Instead of ion channels, GPCRs are used to detect bitter, sweet, and umami compounds [38,39]. GPCRs are seven transmembrane domain proteins that change conformation upon ligand binding, setting off intracellular signal cascades [40,41]. Bitter, sweet, and umami GPCRs are expressed in distinct type II taste cells of the taste bud. The GPCR expression, described below, dictates whether the cell is a bitter-, sweet-, or umami-responsive cell. Each type II taste cell detects one type of taste; the coupling of that cell to a specific gustatory neuron codes how the cell response is perceived by the brain [38].

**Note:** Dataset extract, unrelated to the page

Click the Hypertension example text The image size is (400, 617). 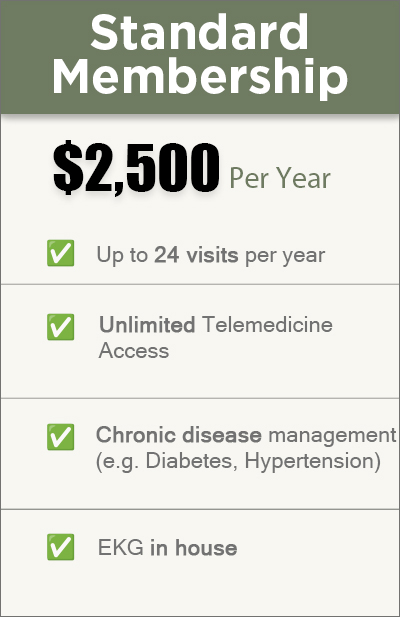pyautogui.click(x=309, y=462)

Activation of taste GPCRs in the type 2 taste cells likely first results in Ca2+ signaling through its G-protein pathways (Figure 1). Gβγ activates the β2 isoform of phospholipase C (PLCβ2) to produce inositol 1,4,5-trisphosphate (IP3), which binds to and activates the IP3 receptor (IP3R). The IP3R is an endoplasmic reticulum (ER) ion channel that allows calcium (Ca2+) release from intracellular ER Ca2+ stores [42,43]. Simultaneously, transducin G protein family member Gα-gustducin activates phosphodiesterase (PDE) activity to reduce cyclic-AMP (cAMP) and decrease activation of protein kinase A (PKA) [44]. It is hypothesized that PKA in taste cells phosphorylates and inhibits type III IP3R [45,46], the major IP3R isoform found in type II taste cells [47,48,49]. Thus, reducing PKA activity relieves this inhibition to enhance IP3R Ca2+ release. While this makes sense in the context of taste, it is somewhat surprising as further studies have suggested that PKA enhances IP3R activity [50,51,52] or alters IP3R release kinetics [46,53] rather than inhibiting IP3R activity [45]. In the authors’ opinions, the full role of gustducin activation of PDE in taste signal transduction may not yet be known and may even extend beyond IP3R.

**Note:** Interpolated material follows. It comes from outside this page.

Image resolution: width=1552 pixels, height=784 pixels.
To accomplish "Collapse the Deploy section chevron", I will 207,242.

Nonetheless, Ca2+ release from the ER activates a plasma-membrane-localized cation channel, TRPM5 [54,55]. This causes plasma membrane depolarization which activates voltage-gated sodium (Na+) channels [56] to generate action potentials. The end effect is non-vesicular ATP release [57] through a channel complex of CALHM1, CALHM3, and perhaps other CALHM subunits [58,59,60]. This ATP probably originates in large part from large “atypical” mitochondria with large tubular cristae situated close to the plasma membrane in close proximity to the CALHM channels [35,61]. The release of cytosolic ATP through CALHM channels into the extracellular space then activates purinergic receptors on gustatory sensory neurons [62,63].
There are two main families of taste GPCRs. The taste family 1 (known as Tas1R or T1R) group contains three T1R isoforms, T1R1, T1R2, and T1R3 [64,65,66]. T1R receptors are encoded by TAS1R genes. T1Rs form sweet and umami receptors, thought to be “pleasant” tastes because they signal the presence of beneficial nutrients in foods [38,67]. The sweet receptor is formed from a heterodimer of T1R2 and T1R3 (T1R2/3), while the umami receptor is created by heterodimerization of T1R1 and T1R3 (T1R1/3) [38,67]. T1Rs are class C GPCRs with N-terminal “Venus fly trap” domains containing binding sites for multiple structurally-diverse agonists [68]. The sweet receptor (T1R2/3) is activated by sugars [69,70,71,72], artificial sweeteners [73], as well as some D-stereoisomer amino acids [72,74]. The umami receptor (T1R1/3) is activated by savory amino acids such as L-glutamate [75]. Umami activation is strongly enhanced by ribonucleotides including inosine monophosphate and guanosine monophosphate [75]. Some type II taste cells have been reported to express only T1R3 without T1R1 or T1R2 [66,76], and T1R3 homodimers may also act as glucose [77,78,79] or Ca2+/Mg2+ receptors [80], though this remains controversial. A recent study also suggests that Cl- ions at low mM concentrations may bind to T1R3 and evoke some umami and/or sweet taste signaling in mice [81]. Because differences in agonist (aspartame [82]) activation and antagonist (lactisole [83,84], gymnemic acid [85]) inhibition have been reported for mouse and human T1R2/3 sweet receptors, pharmacological experiments carried out in one species may not perfectly translate to the other.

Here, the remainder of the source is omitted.